Any new research in this area? My TSH levels have been good for a while now, but I struggle mightily with my weight, strength, and stamina. I was not an athlete when I discovered my hypothyroidism, so I don't have a good gauge for what my normal should be. I was a pretty good wrestler up until a shoulder injury ended that after my second year of college. I finish dead last in almost every race I enter, which is pretty sad because it is the citizen clydesdale class. I'm not nearly as fat, old, or out of shape as these guys, but they still destroy me on flats and climbs.


----------



## joeduda (Jan 4, 2013)

slohr said:


> Anyone out there trying to structure their riding/training and dealing with this issue? I have been reading a good bit about it, and there seems to be much more to the picture than just the thyroid. Made some good discoveries, and the impact is astounding. When the hormones are in balance, it is like having an extra cylinder with a turbo added to your bike. Curious to know if others have been in a similar situation.


Very interested in what you have discovered also. Chemo killed my thyroid, I take 100mg levothyroxine every day. It has definitely had an effect on my riding.

Edit: After carefully reading all the posts I'm going to insist on a referral to an endocrinologist. My oncologist told me that the aggressive chemo treatments I went through most likely killed off my thyroid function. I had a stem cell transplant from my oldest brother, and he just found out he has hypothyroid. Seeing my blood, marrow, and immune system are now his, it would make sense that I "inherited" this from him. My tsh levels are well within the acceptable range now but I still struggle to keep pace with guys that I would otherwise have no problem hanging with. And I know I'm training double or more of what these guys are. Looking forward to more responses, and hoping I can get this fixed.


----------



## bootsie_cat (Nov 3, 2004)

I have low thyroid. I have been dealing with it for about 5 years.
Not sure about an extra cylinder, but figuring out my dosage of thyroid medication has at least put me back to where I was before-
I did not do well with synthetic thyroid- So I use Armour. It works well for me.
Find a doc who understands this stuff- and will treat symptoms rather than just lab numbers.


----------



## cjmoore (Jul 13, 2015)

slowride454 said:


> Any new research in this area? My TSH levels have been good for a while now, but I struggle mightily with my weight, strength, and stamina. I was not an athlete when I discovered my hypothyroidism, so I don't have a good gauge for what my normal should be. I was a pretty good wrestler up until a shoulder injury ended that after my second year of college. I finish dead last in almost every race I enter, which is pretty sad because it is the citizen clydesdale class. I'm not nearly as fat, old, or out of shape as these guys, but they still destroy me on flats and climbs.

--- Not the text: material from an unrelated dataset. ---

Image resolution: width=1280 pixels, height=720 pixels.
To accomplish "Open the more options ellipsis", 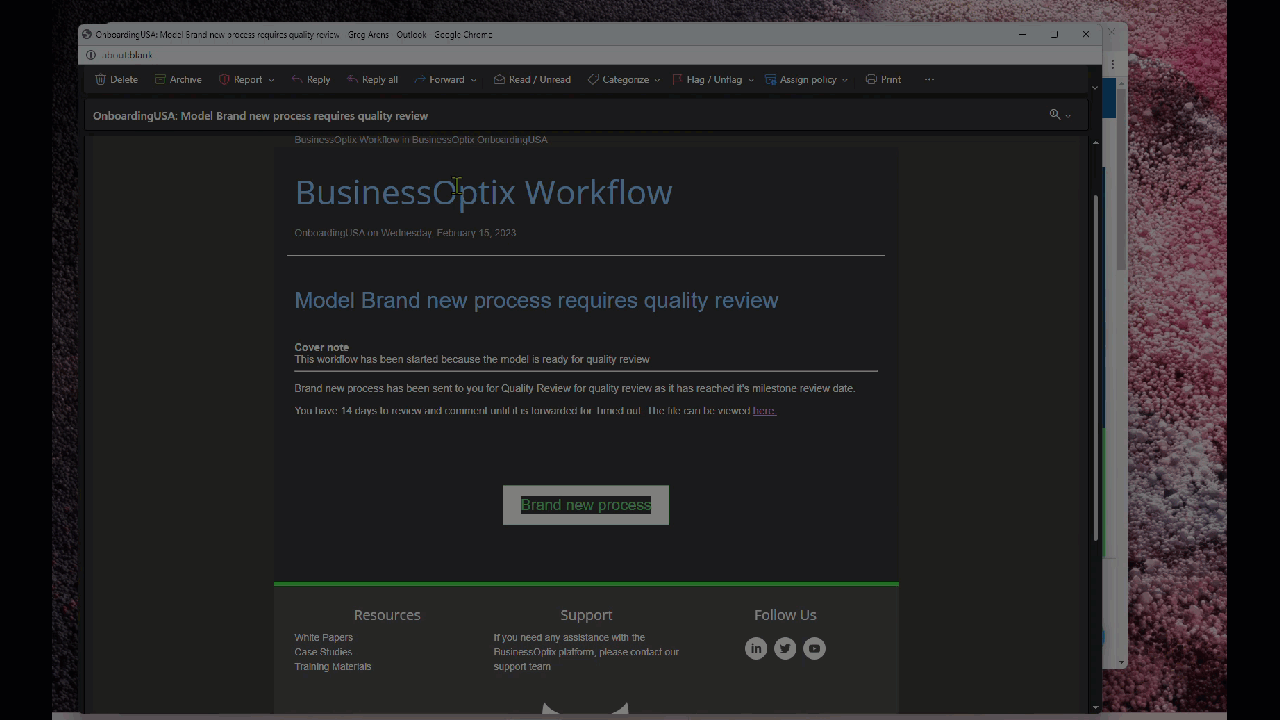I will pyautogui.click(x=929, y=79).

Read Primal Endurance by Mark Sisson. Listen to ALL of the Primal Endurance podcast w/Brad Kearns.

You'll be glad you did.

Hang in there and Good luck!


----------



## bootsie_cat (Nov 3, 2004)

What is you TSH level?
I operate well with as low of a TSH as possible.


----------



## oshaden (Feb 5, 2010)

I had a somewhat long episode of mis-diagnosis and frustration which caused me to miss the 2012 and 2013 race season. Finally a doctor tested TSH and my numbers were way off. 

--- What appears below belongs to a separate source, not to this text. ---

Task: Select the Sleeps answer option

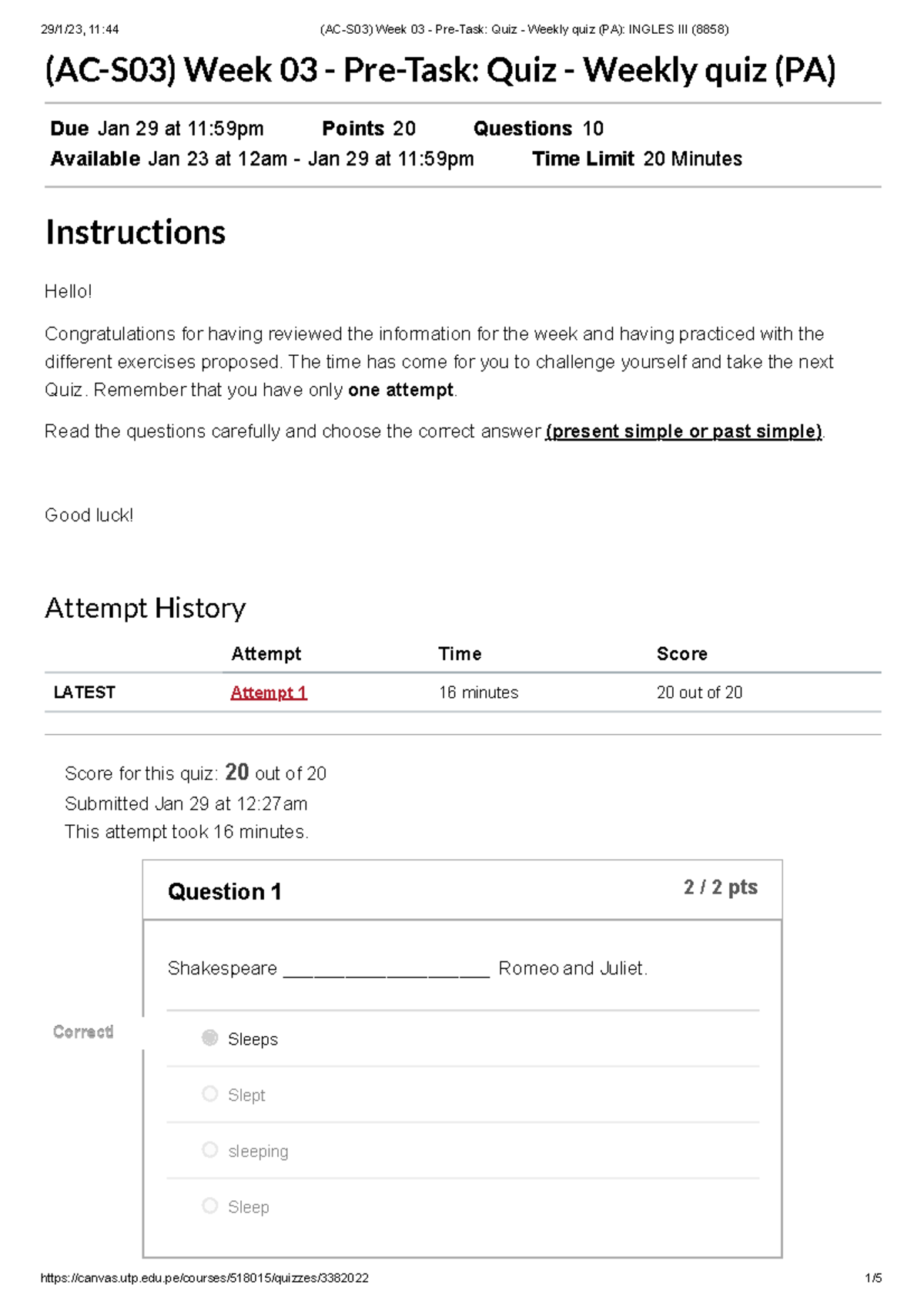Action: point(253,1039)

I will just say that it is possible to get back to normal but it's a long haul, despite doctors telling me I would feel fine in 6 weeks. It took me 1.5 yrs from diagnosis to get the TSH levels balanced. Spring of 2014 I was feeling well enough to train (and extra motivated) so i gave it all I had. Life has been good since then and TSH levels are tested yearly. Regular synthroid has done the trick for me. I also find I feel best at lower TSH levels. Top of the normal range is not normal for me.


----------



## stacers (Oct 29, 2012)

I was diagnosed with Hashimoto's 10 years ago, when I had my first kid. I treat it with Synthroid and that seems to do the trick most of the time. The challenging part has been finding a doctor who takes it seriously, and staying on top of my dose. My first doc didn't want to treat for a TSH of 5.5, and I felt like hell. My current doc (endocrinologist) likes to keep me around a TSH of 1, and I seem to function best around there. Much higher, and I get tired, cold, lose hair, etc. Much lower, and I can really feel the effects of being hyperthyroid - heart palpitations, all that. I get tested every 6 months.

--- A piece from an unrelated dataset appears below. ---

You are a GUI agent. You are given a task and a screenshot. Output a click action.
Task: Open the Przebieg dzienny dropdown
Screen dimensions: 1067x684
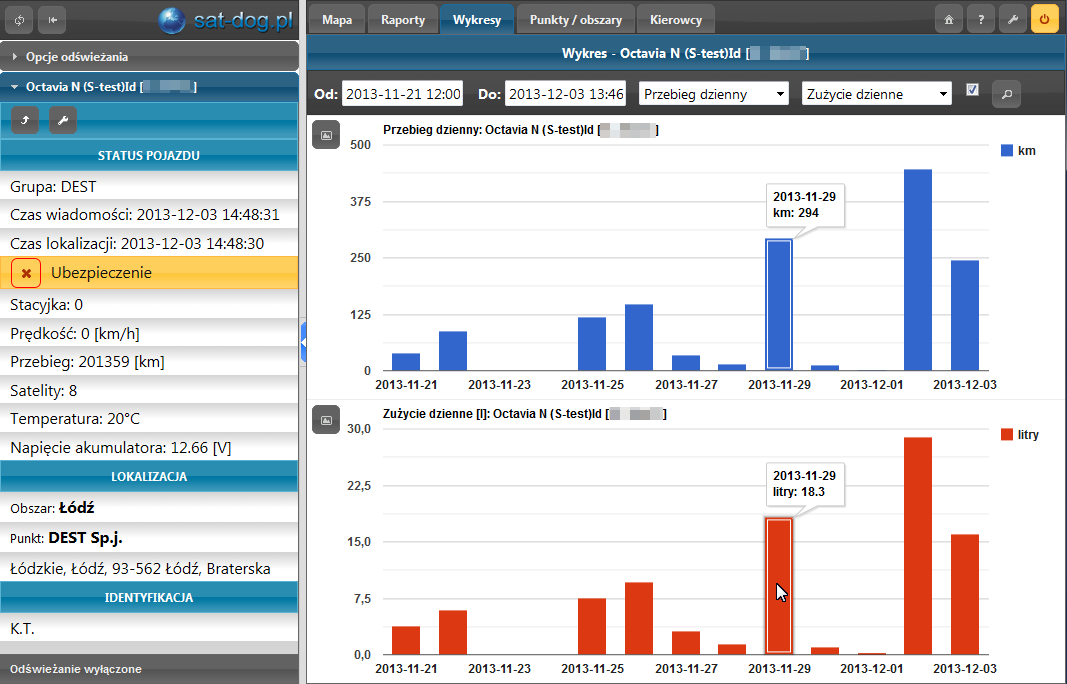[714, 94]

One thing that makes me feel really good and helps with energy levels is cutting grains, processed food, and sugar from my diet (mostly paleo, I guess). When I eat clean and cut the crap, my energy levels are much higher and more steady throughout the day, and my synthroid dose tends to stay level. When I fall off the wagon and eat crap (which is easy to do and happens more than I like), I find that I get more tired and my TSH tends to fluctuate which makes it hard to chase the right dosage of meds.


----------



## Deartist7 (Sep 28, 2014)

Sorry to revive an old thread, but I just found this and in the midst of all things worrying to my notion of the rider I was a month ago and the unknown of what I got left I decided to add my entry here, maybe just for the sake of venting a little.

I'm a 22 years old amateur XC and Enduro racer. Got diagnosed with thyroid cancer two months ago, 6 on bethesda's scale, family tradition apparently since my dad and 3 uncles have it as well but only my dad got it surgically treated. 

Had a total thyroidectomy and bilateral neck dissection to remove around 15 cancerous lymph nodes exactly 1 month ago. I'm currently recovering from the stiffness in the neck, the random pains and the damaged vocal cords. Next week I will start physiotherapy to recover function on my shoulder muscles which honestly feel pretty crap right now, can't even make a T with my arms and torso. If it wasn't for the probably unnecessary anxiety that I'm creating for myself, I have to admit that everything is going great in my recovery. Hoping to get on the rollers in two weeks or so.

I just keep wondering, after reading all of your experiences, what to expect as far as my performance goes. I'm no gifted rider but I was improving rapidly on my form and working my way up the ladder on our local racing scene. I have no idea what my ceiling is, I'm probably just an average guy with decent work ethic, but I just keep getting anxious If my level is gonna be affected at all or if I'm condemned to be handicapped with my fitness.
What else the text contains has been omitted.